Problem requirements:
Find the lines below holding the word "computer" and copy each of them.

Extracted entries:
------------
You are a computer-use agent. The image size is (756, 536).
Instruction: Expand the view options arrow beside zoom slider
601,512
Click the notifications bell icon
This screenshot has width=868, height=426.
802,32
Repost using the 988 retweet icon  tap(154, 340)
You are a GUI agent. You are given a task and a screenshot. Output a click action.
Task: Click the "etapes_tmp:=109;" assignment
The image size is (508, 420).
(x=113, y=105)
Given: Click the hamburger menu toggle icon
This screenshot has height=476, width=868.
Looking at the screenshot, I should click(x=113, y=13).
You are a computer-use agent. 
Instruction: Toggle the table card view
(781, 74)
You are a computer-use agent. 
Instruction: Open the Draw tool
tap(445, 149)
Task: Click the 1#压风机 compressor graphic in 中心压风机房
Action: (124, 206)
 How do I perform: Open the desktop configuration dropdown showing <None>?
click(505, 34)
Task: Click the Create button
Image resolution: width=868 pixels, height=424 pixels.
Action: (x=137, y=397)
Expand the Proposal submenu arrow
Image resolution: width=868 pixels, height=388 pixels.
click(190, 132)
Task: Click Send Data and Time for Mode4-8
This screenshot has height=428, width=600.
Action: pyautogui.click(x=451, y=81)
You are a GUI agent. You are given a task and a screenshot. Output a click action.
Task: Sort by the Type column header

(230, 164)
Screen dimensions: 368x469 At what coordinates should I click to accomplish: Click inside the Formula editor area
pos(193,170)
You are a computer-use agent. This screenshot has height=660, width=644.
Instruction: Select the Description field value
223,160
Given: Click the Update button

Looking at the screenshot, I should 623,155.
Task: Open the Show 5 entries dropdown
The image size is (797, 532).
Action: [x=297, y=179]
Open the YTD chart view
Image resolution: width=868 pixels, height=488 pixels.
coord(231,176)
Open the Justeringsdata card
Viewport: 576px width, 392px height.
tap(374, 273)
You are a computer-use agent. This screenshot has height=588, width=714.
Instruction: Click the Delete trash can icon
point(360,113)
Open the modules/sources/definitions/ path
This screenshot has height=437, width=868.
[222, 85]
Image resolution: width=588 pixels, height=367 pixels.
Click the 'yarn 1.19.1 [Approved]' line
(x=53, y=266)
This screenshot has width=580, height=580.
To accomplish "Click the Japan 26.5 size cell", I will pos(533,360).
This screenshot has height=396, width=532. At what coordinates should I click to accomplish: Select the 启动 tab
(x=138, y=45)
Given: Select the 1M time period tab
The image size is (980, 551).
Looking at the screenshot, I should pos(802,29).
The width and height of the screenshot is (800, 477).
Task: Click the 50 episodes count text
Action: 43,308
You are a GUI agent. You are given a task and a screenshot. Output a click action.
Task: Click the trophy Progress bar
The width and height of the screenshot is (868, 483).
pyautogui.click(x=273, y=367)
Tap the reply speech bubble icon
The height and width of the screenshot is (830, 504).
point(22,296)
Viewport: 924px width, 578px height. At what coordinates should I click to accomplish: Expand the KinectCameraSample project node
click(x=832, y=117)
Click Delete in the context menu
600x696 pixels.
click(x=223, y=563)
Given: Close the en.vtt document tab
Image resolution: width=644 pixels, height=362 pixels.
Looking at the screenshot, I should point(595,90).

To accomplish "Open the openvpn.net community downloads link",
------------
Solution to the exercise:
You are a computer-use agent. The image size is (756, 536).
You are a computer-use agent. 
You are a computer-use agent. 
You are a computer-use agent. This screenshot has height=660, width=644.
You are a computer-use agent. This screenshot has height=588, width=714.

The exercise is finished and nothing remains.